La ligne la plus basse tient compte du fait que la hausse des prix des matières premières signifie également que les pays industrialisés doivent exporter davantage de produits manufacturés pour payer leurs importations de matières premières plus chères. Cette dernière ligne, que l’on pourrait qualifier de «commerce manufacturier net de paiement des matières premières», montre encore moins de mondialisation, le ratio par rapport au PIB passant de 10,5% à 13,6% du PIB mondial (soit une augmentation de seulement 3 points de pourcentage, un tiers de l’augmentation globale mentionnée ci-dessus).
Cette décomposition des flux commerciaux suggère qu’il y a bien eu une certaine mondialisation, mais elle a été beaucoup moins forte que l’hyper-mondialisation que l’on voit dans les données agrégées. De plus, la récente baisse des prix des produits de base peut pleinement expliquer la chute des échanges depuis 2014, le commerce de la «fabrication nette» ne montrant aucune «démondialisation».
Mais à l’époque de l’apogée de l’hyper-mondialisation, aucun politicien responsable n’a osé expliquer que la mondialisation entraînée par la hausse des prix des matières premières aurait des implications différentes (pour les économies avancées) que la mondialisation entraînée par la libéralisation du commerce – cette nouvelle mondialisation signifiait un niveau de vie plus bas dans les pays avancés la hausse des prix des produits de base a diminué le pouvoir d’achat des travailleurs de l’OCDE. Le désenchantement populaire généralisé à l’égard de la mondialisation s’explique ainsi facilement: les travailleurs européens et américains ont été informés que l’intensification des échanges améliorerait tout le monde. Mais en réalité, il n’y avait pas de «surplus» à distribuer, et les travailleurs viennent de remarquer une baisse de leur niveau de vie.2
Mais le battage médiatique et l’exagération sont des moyens sûrs de discréditer une cause valable. C’est ce qui est arrivé à la mondialisation. Les décennies de libéralisation progressive des échanges et des flux de capitaux qui ont suivi la reconstruction de l’après-guerre ont favorisé une reprise du commerce mondial qui a été extrêmement bénéfique.
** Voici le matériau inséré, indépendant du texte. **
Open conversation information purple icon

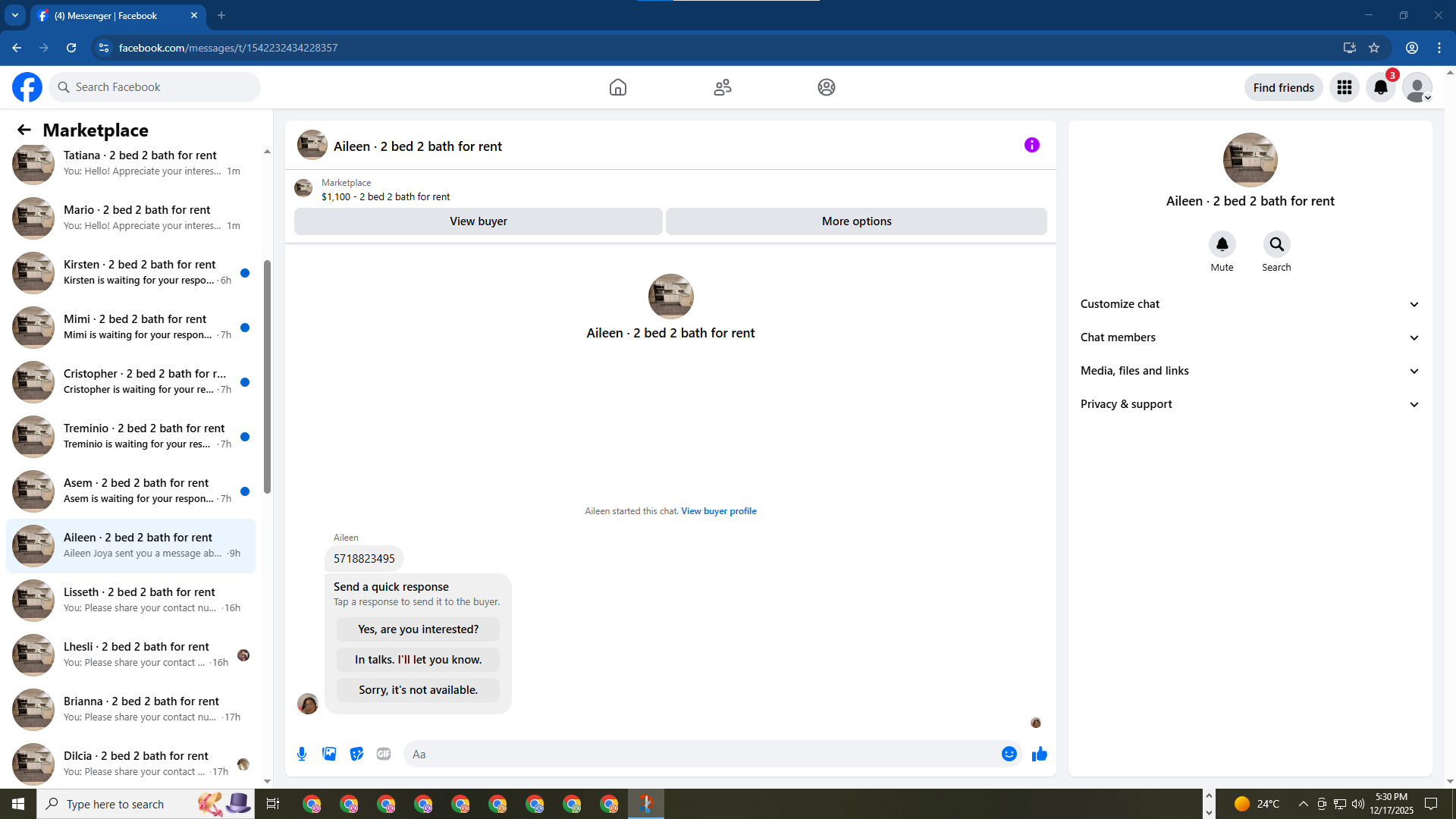pos(1031,145)
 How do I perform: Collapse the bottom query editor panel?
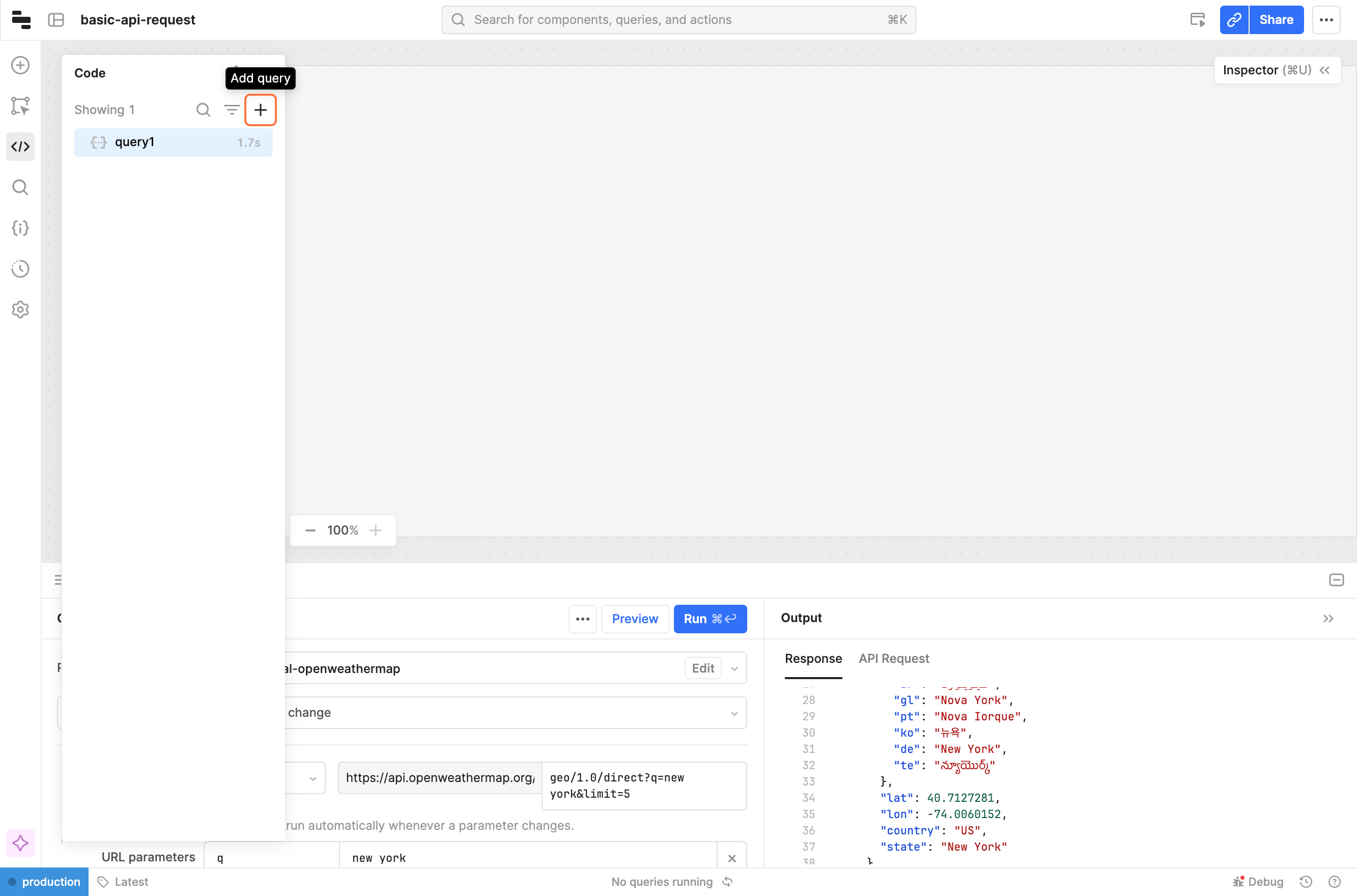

Cependant, exactement au moment où l’analyse économique suggère que ces gains tirés du commerce plus librement ont été largement épuisés, le commerce réel s’est accéléré. Cette flambée des échanges était due en grande partie à la hausse des prix des produits de base et ne pouvait pas améliorer le niveau de vie des travailleurs des pays industrialisés.
Un contrecoup populaire était donc inévitable et Donald Trump est devenu son porte-étendard. Les conséquences politiques en Europe sont également visibles – le référendum sur le Brexit, les difficultés de ratification de l’accord de libre-échange entre l’UE et le Canada (CETA) et le blocage des négociations sur le partenariat transatlantique de commerce et d’investissement (TTIP) entre l’UE et les États-Unis sont tous des expressions de ce désenchantement face à la mondialisation.
Que pourrait-on faire pour éviter de jeter le bébé avec l’eau du bain?
Une première étape serait de mettre fin à la survente. L’AECG et le TTIP seraient utiles, mais les avantages économiques ne peuvent être que de second ordre (et les dommages potentiels redoutés par certains également). Une deuxième étape consisterait à chercher où il existe encore des barrières commerciales dont la suppression pourrait apporter des avantages sociaux importants. Ils sont susceptibles de se retrouver sur les marchés émergents, dont les tarifs et barrières non tarifaires sont encore plusieurs fois supérieurs à ceux de l’UE ou des États-Unis. La politique commerciale européenne devrait donc se concentrer sur les accords de libre-échange avec l’Inde ou la Chine, plutôt qu’avec les États-Unis.